BEGIN Listed records

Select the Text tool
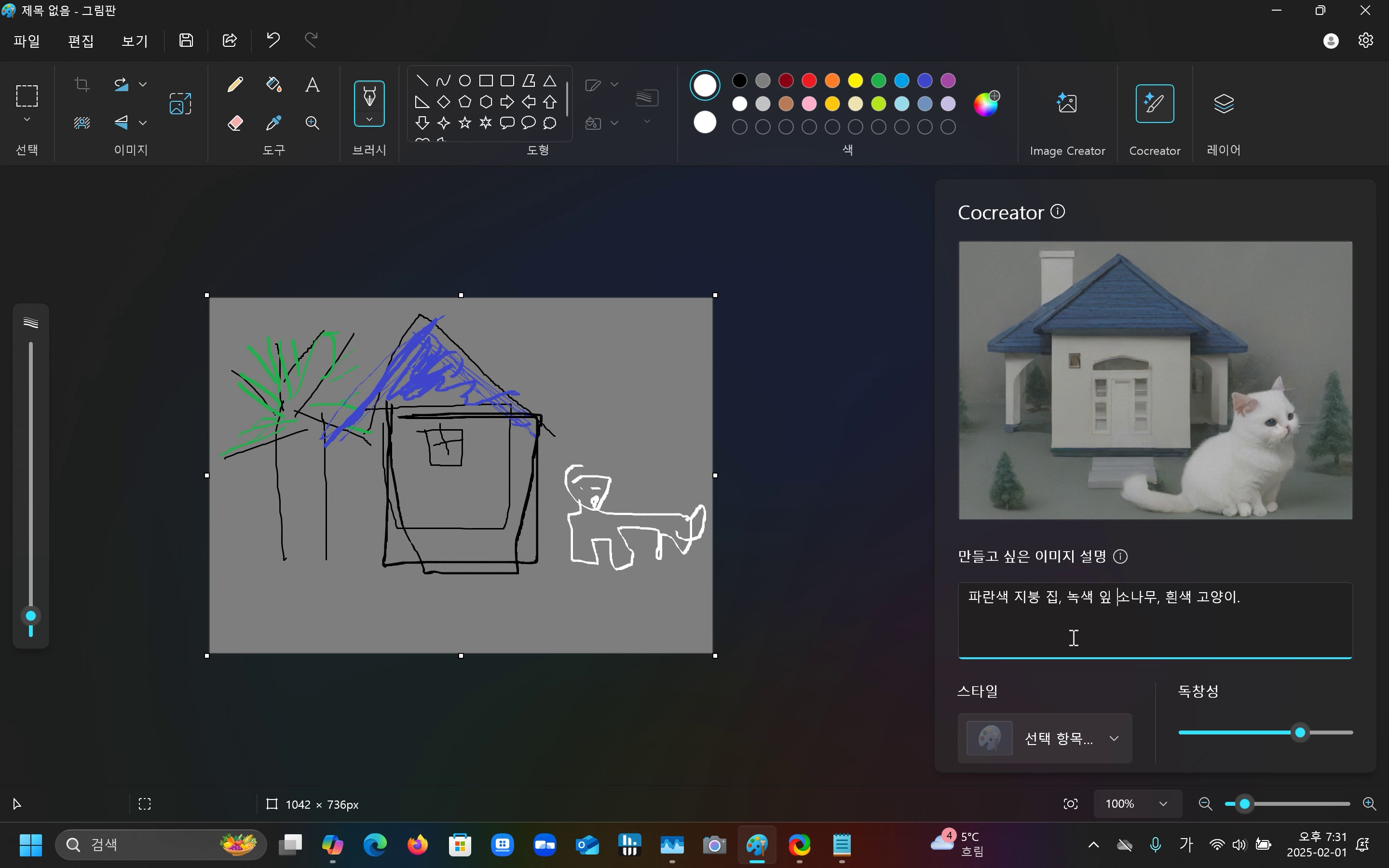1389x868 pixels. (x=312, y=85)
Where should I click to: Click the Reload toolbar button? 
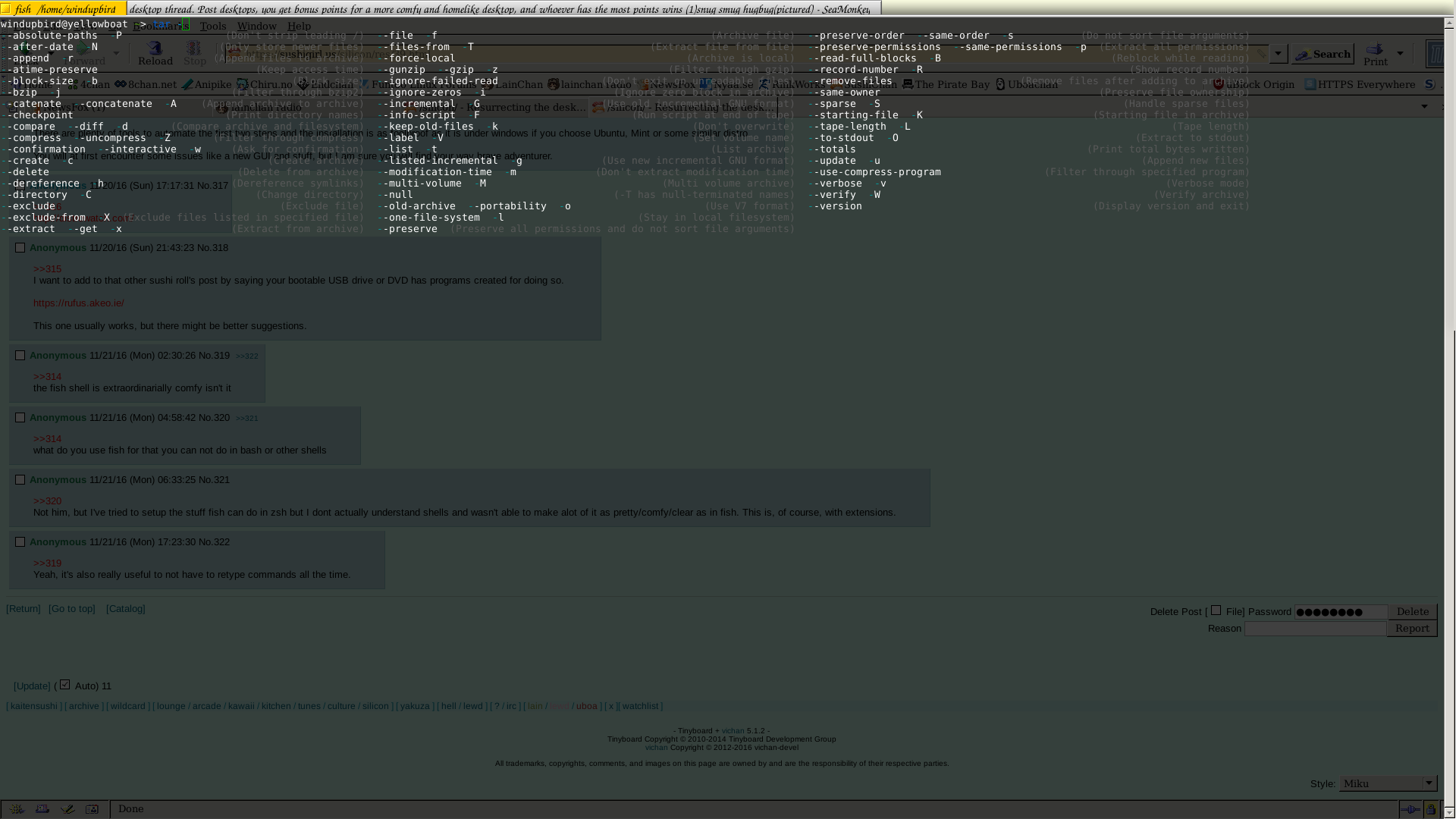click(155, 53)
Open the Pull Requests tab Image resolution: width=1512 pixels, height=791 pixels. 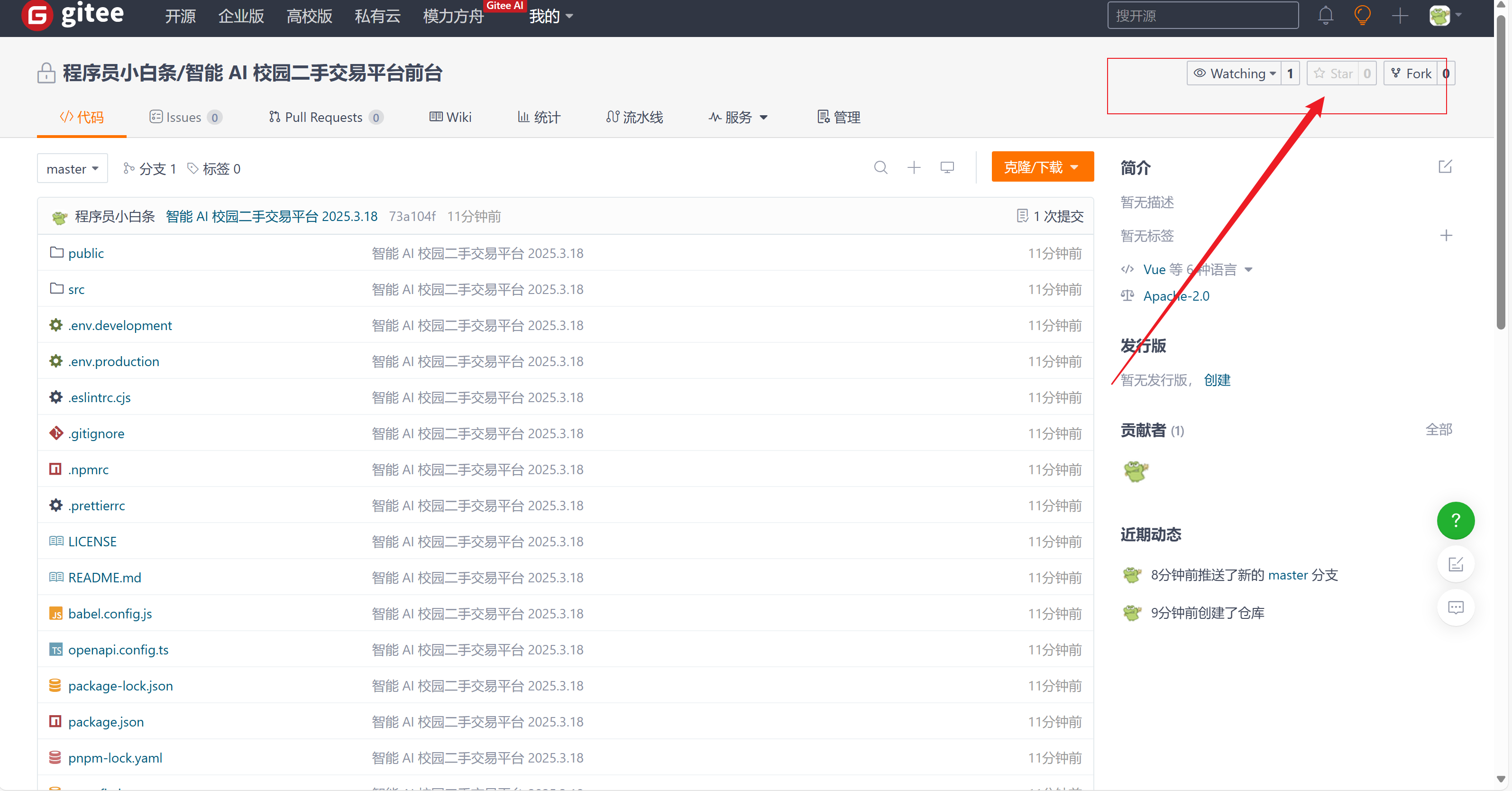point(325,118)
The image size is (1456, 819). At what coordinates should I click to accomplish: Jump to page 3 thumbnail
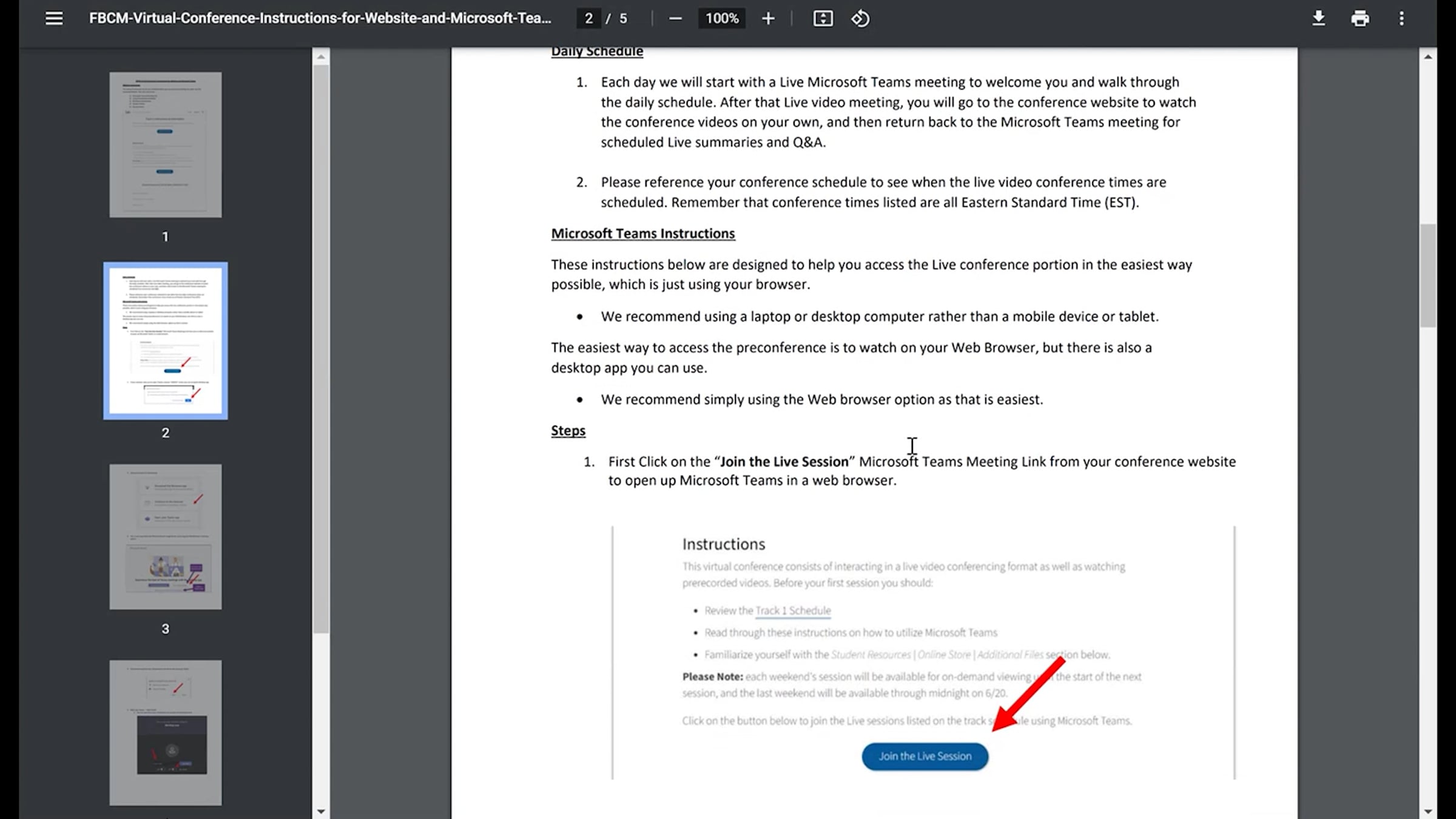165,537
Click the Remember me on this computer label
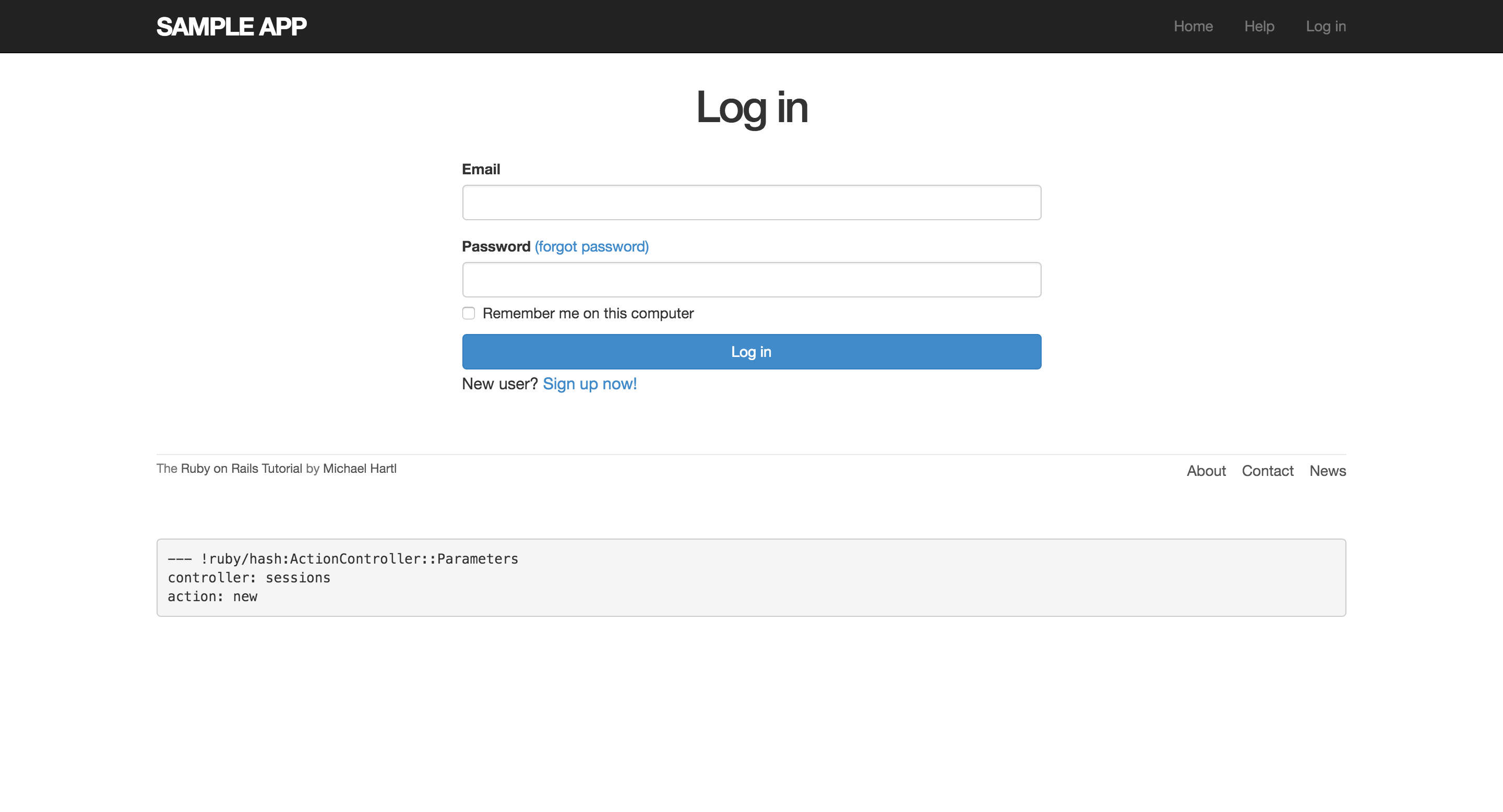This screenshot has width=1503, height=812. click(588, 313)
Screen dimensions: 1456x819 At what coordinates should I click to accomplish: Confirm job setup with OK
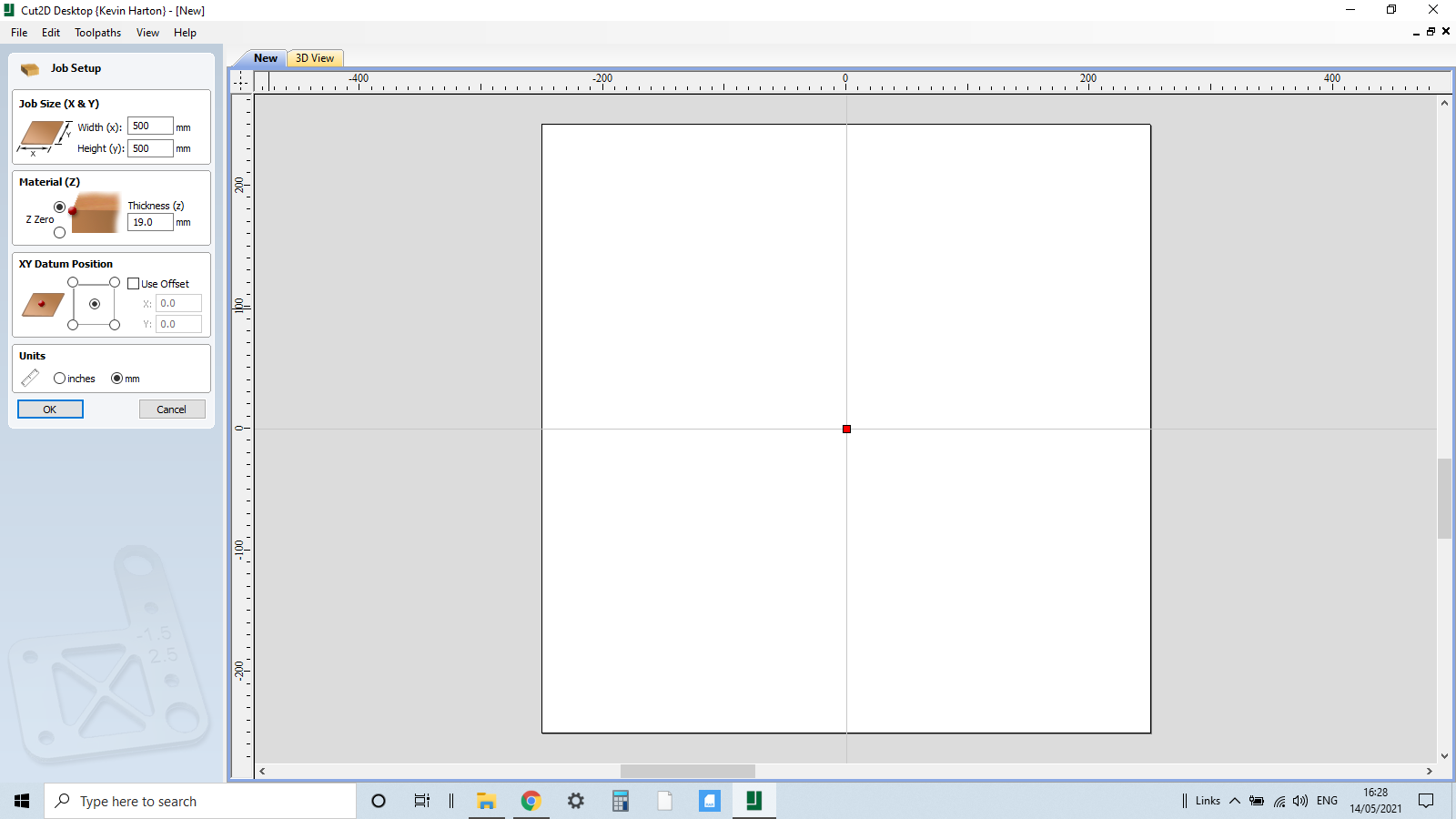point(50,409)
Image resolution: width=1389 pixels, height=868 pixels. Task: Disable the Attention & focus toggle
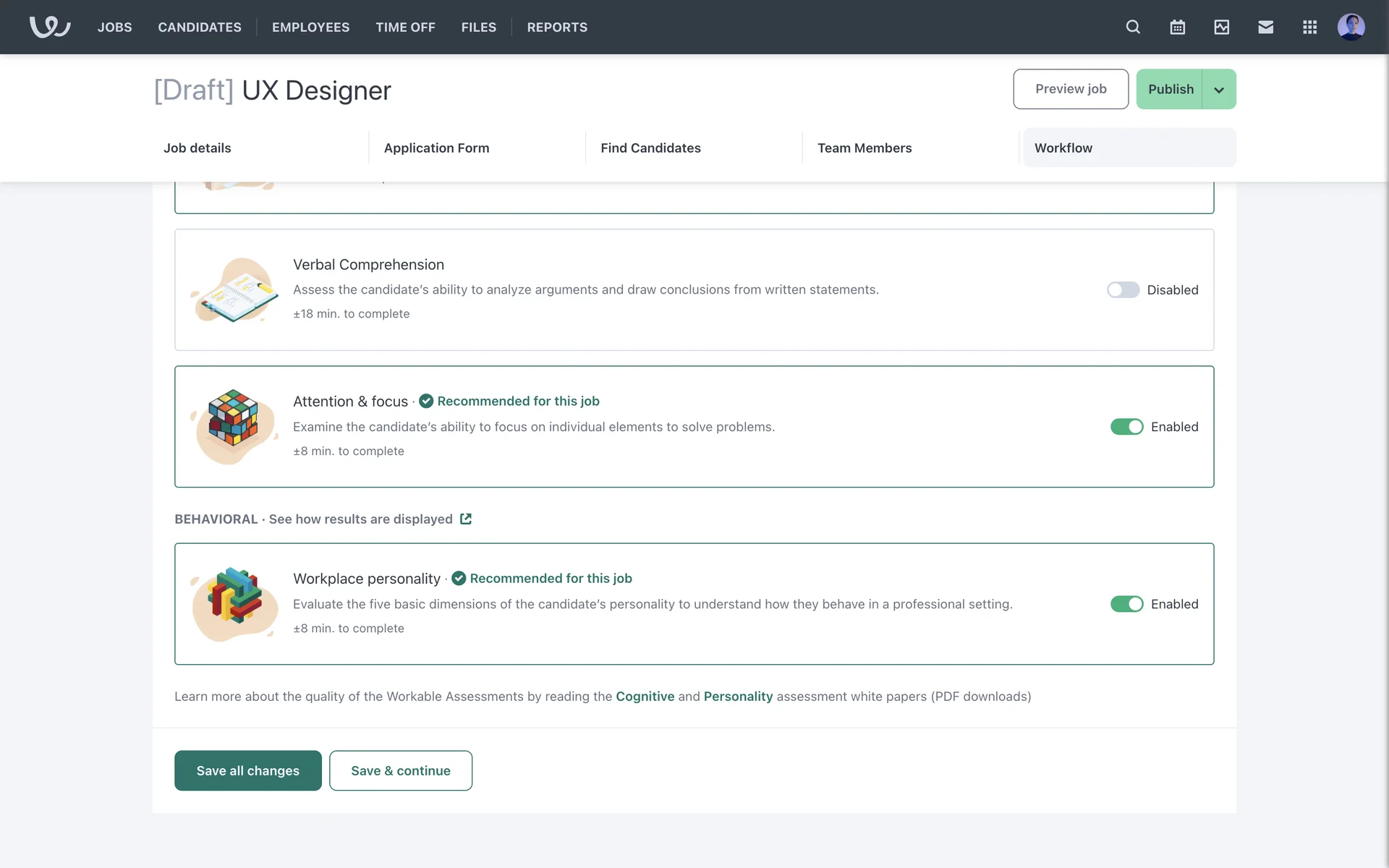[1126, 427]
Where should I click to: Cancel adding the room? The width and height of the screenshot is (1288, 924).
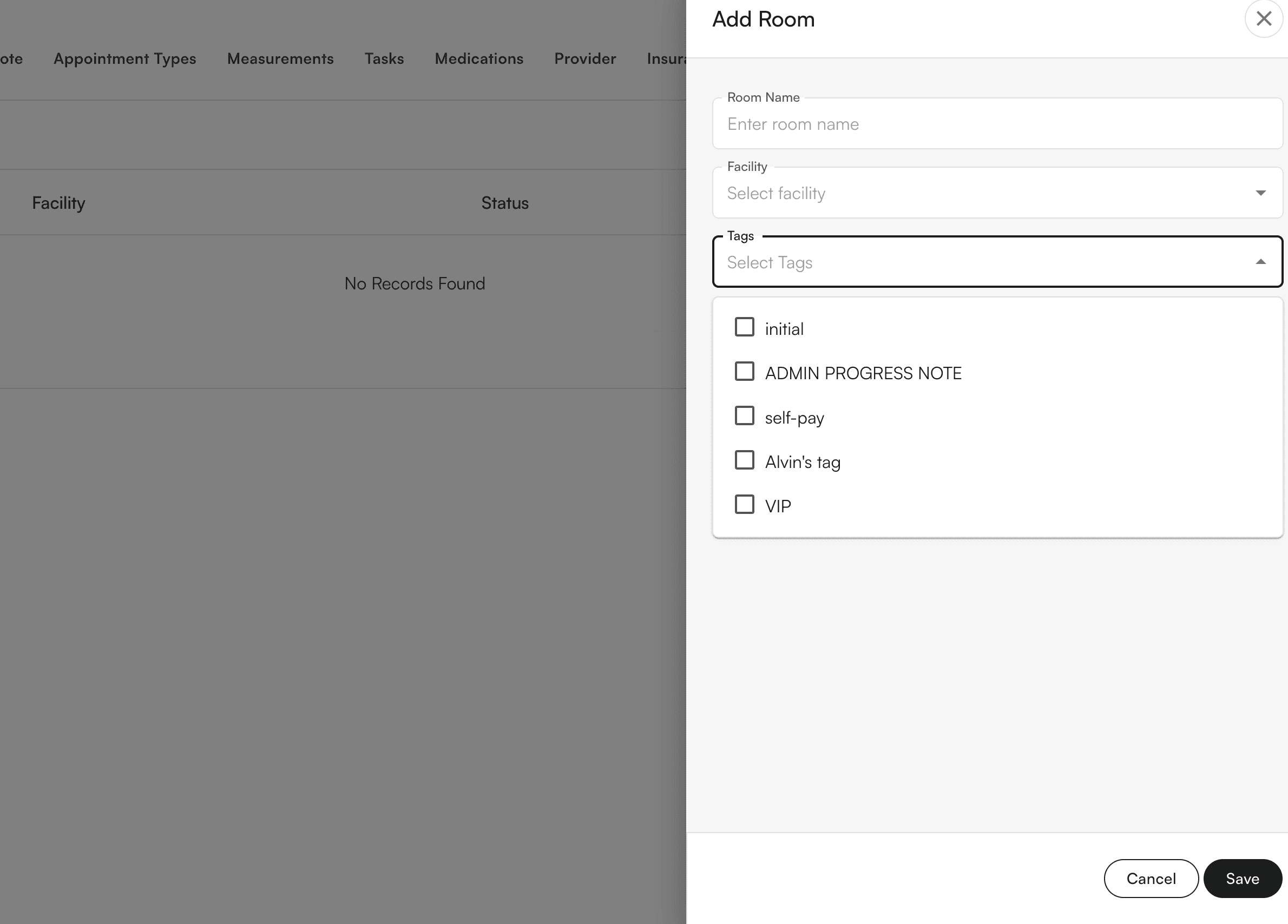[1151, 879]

END Listed records

Task statement: From the line with "The image size" down to the last line of the records above, restate each line verbatim, passing over any picture.

Exercise answer:
The image size is (1456, 819). At what coordinates should I click to accomplish: Jump to page 3 thumbnail
165,537
Click the Remember me on this computer label
This screenshot has width=1503, height=812. click(588, 313)
Screen dimensions: 1456x819 At what coordinates should I click to accomplish: Confirm job setup with OK
point(50,409)
Image resolution: width=1389 pixels, height=868 pixels. Task: Disable the Attention & focus toggle
[1126, 427]
Where should I click to: Cancel adding the room? The width and height of the screenshot is (1288, 924).
[1151, 879]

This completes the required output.